Comments

Former user wrote on 6/17/2021, 10:13 AM

Does Acid Music Studio 11 x64 support x64 VST plug ins from Amplitube for virtual amps and cabs?

It should support x64 plugins however, beware that it is not a stable DAW. If you haven't bought it yet, I would download the trial to see if it works for you. Many users out there have reported numerous issues including problems with VST plugins not holding their state when switched back and forth. Good luck

Steven-Carello wrote on 6/17/2021, 10:29 AM

Does Acid Music Studio 11 x64 support x64 VST plug ins from Amplitube for virtual amps and cabs?

It should support x64 plugins however, beware that it is not a stable DAW. If you haven't bought it yet, I would download the trial to see if it works for you. Many users out there have reported numerous issues including problems with VST plugins not holding their state when switched back and forth. Good luck

Any recommended alternatives?

 

Thanks!

Former user wrote on 6/19/2021, 9:51 AM

Sorry for late reply. Forgot I had commented here. As Acid pro is a unique DAW, so there is nothing that is remotely like it but alternatives are many. In my case, I am getting it all done in Studio One. However, this does not mean I am not waiting for a stable Acid Pro version but until that happens, I am getting used to Studio One as my main tool.

Former user wrote on 6/24/2021, 11:54 AM

Sorry for late reply. Forgot I had commented here. As Acid pro is a unique DAW, so there is nothing that is remotely like it but alternatives are many. In my case, I am getting it all done in Studio One. However, this does not mean I am not waiting for a stable Acid Pro version but until that happens, I am getting used to Studio One as my main tool.

With Cakewalk being a thing, and how easy it is to get access to software aimed at the same market as ACID Pro (FL Studio, Maschine 2, MPC 2)... I'm surprised so many people are masochistically trudging through these chronic issues.

MAGIX had tough talk when they acquired these products, but I think the jury has returned a verdict. They really are no different than Sony. Probably worse, but honestly this was 100% foreseeable considering they do have quite a long history with other products.

+++

§ **REQUIRED TASK A**: In the forum comments, which program does the former user say they now rely on as their main tool?
The forum comments and the rows that follow are unrelated to each other.

§ **THE DATA**:
+++

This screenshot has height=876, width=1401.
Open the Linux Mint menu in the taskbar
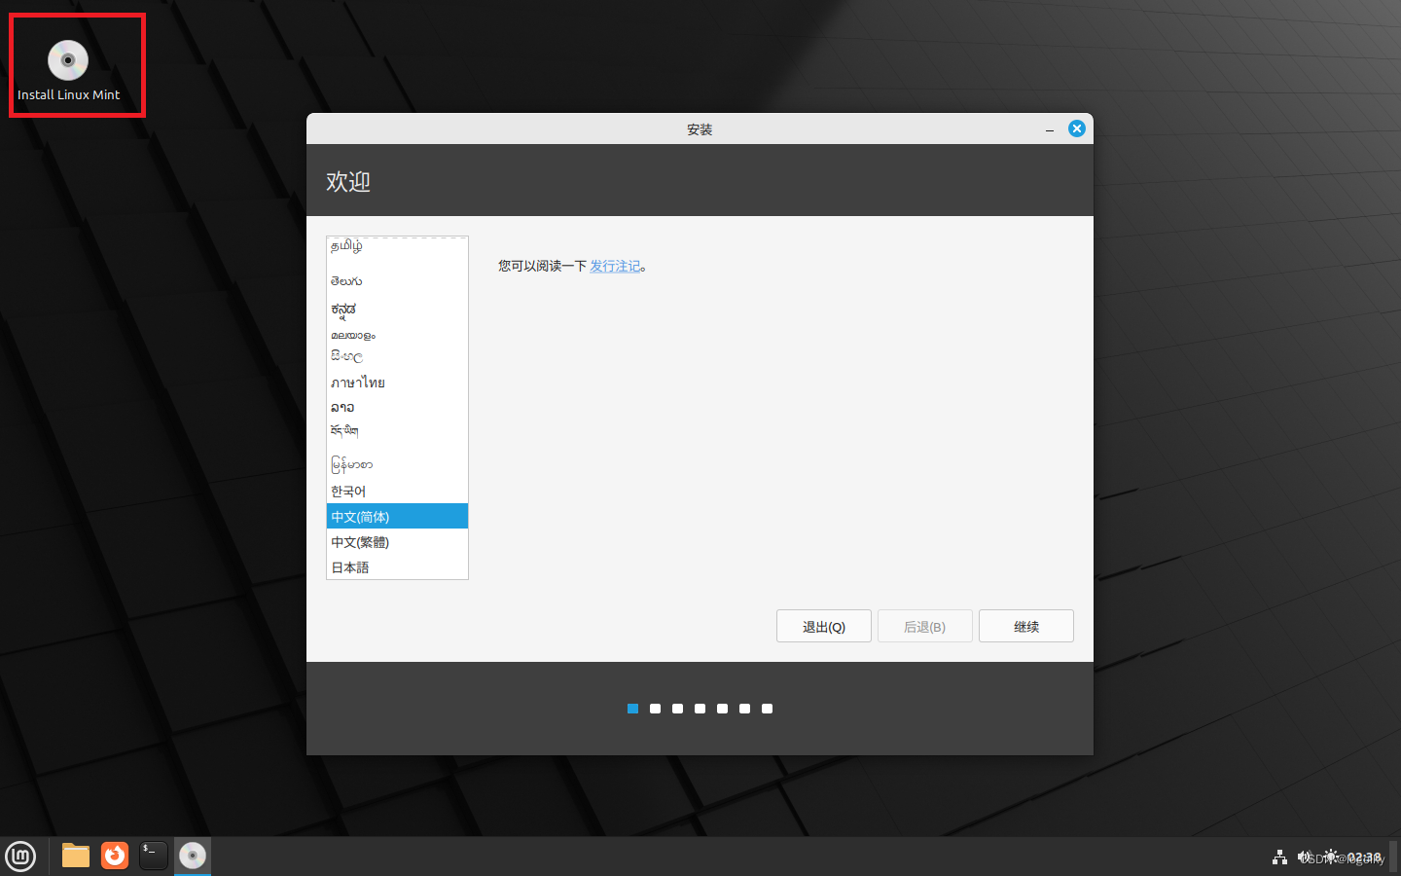click(20, 856)
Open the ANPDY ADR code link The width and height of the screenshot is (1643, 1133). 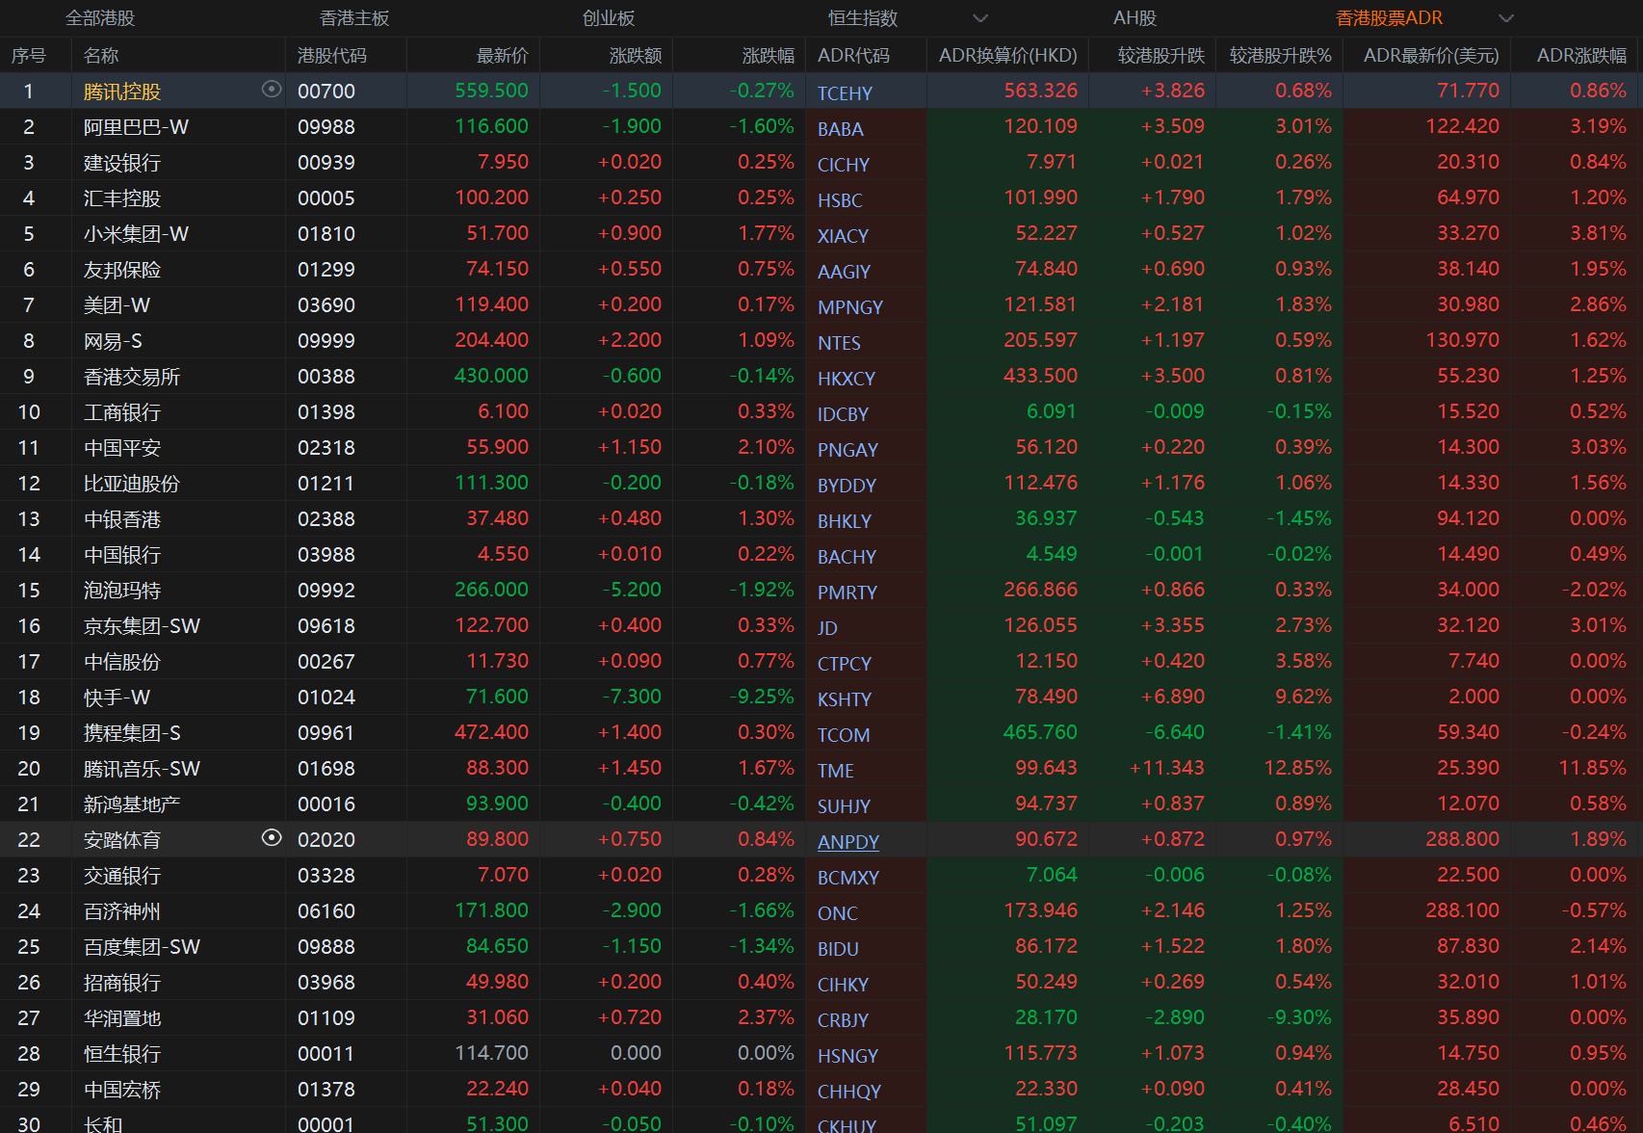click(x=848, y=841)
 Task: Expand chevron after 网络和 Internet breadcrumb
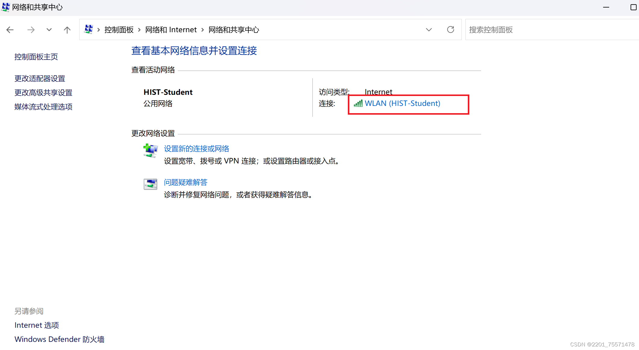pyautogui.click(x=203, y=30)
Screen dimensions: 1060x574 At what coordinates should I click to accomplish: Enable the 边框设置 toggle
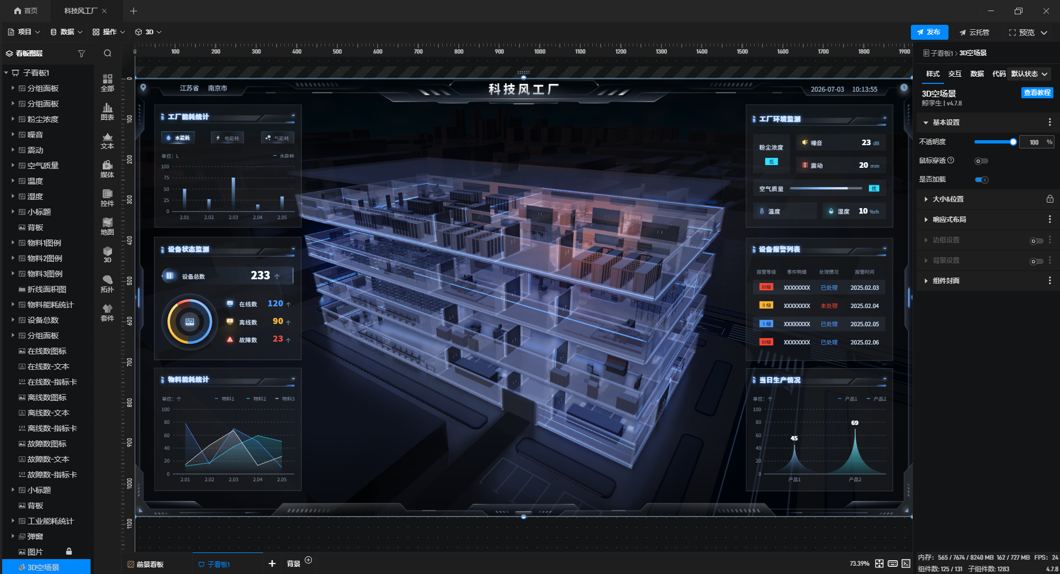pos(1036,241)
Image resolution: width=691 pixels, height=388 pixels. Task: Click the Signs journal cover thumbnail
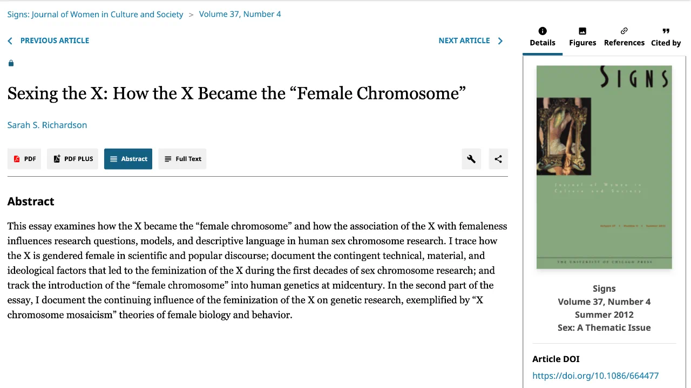pyautogui.click(x=604, y=167)
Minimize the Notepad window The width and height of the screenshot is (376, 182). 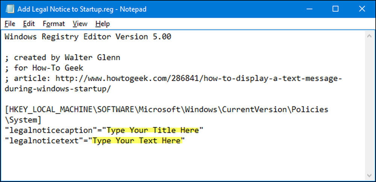309,9
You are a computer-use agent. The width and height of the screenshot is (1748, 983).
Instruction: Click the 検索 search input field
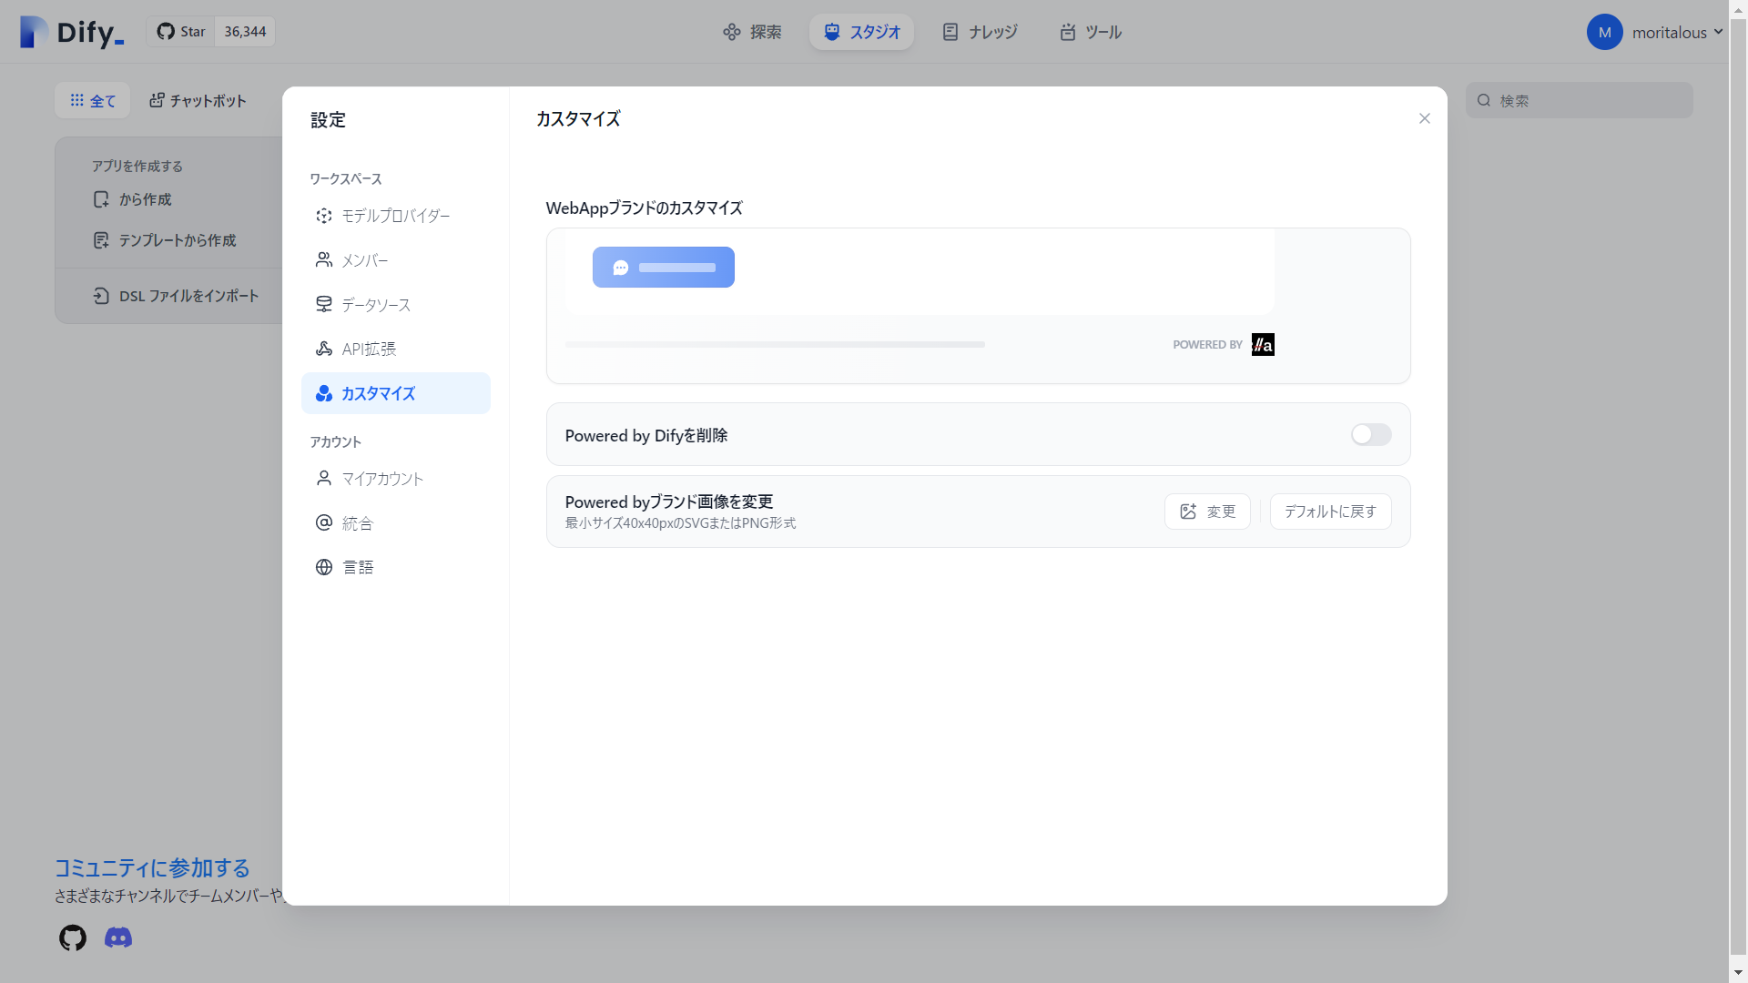pos(1589,100)
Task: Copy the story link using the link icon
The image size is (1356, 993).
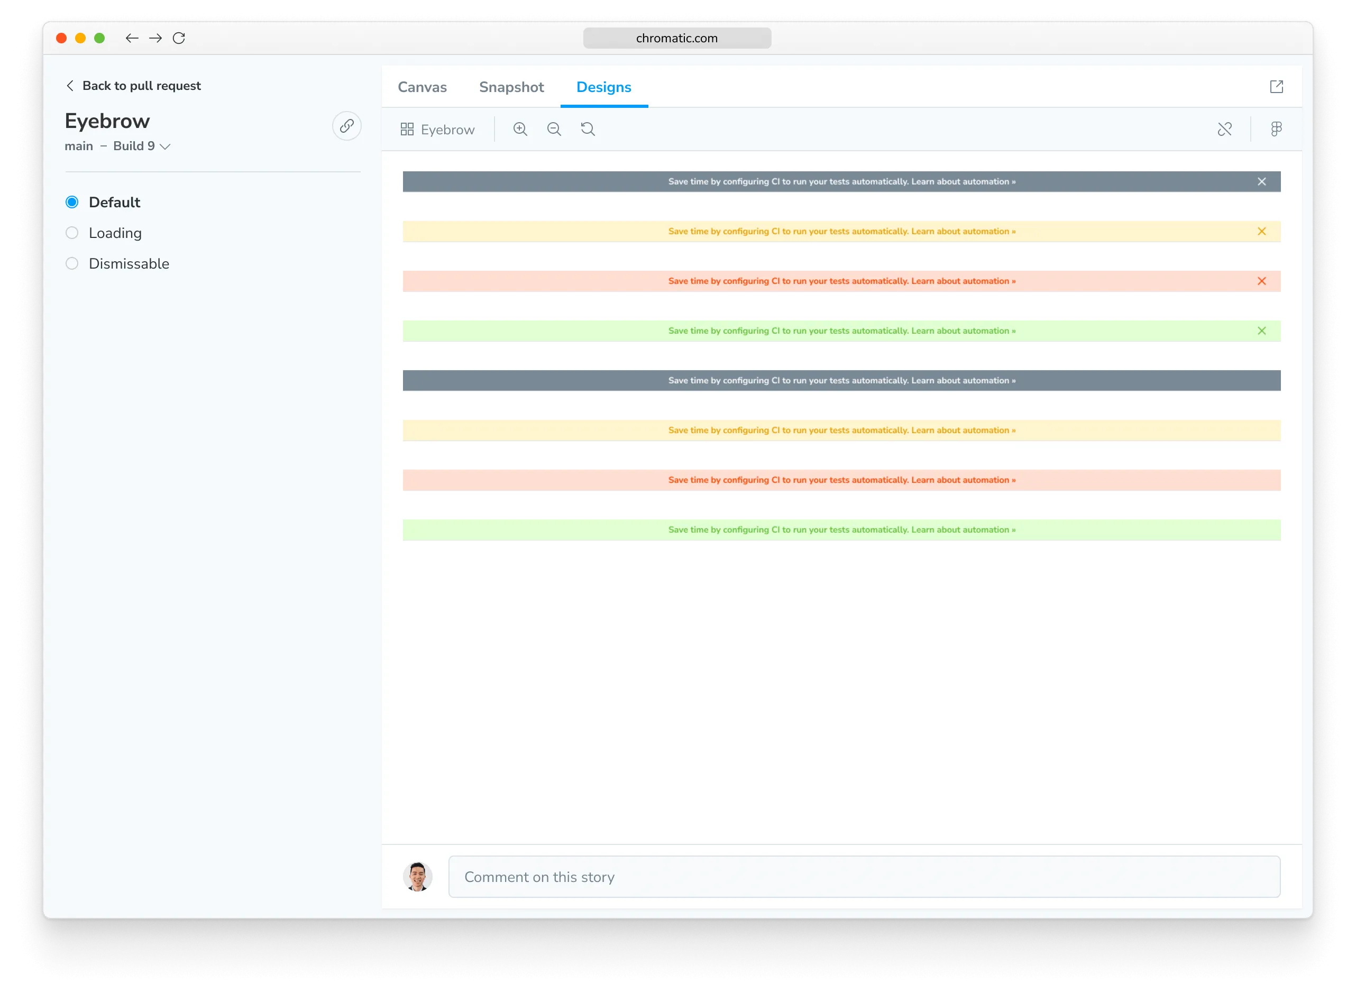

+++

§ **REQUIRED TASK B**: Retype the stretch of the rows from the line containing "Task: Copy the story link using the link icon" through the end of the rows, leaving out the pictures.

§ **WRITTEN ANSWER A**: Studio One

§ **WRITTEN ANSWER B**:
Task: Copy the story link using the link icon
The image size is (1356, 993).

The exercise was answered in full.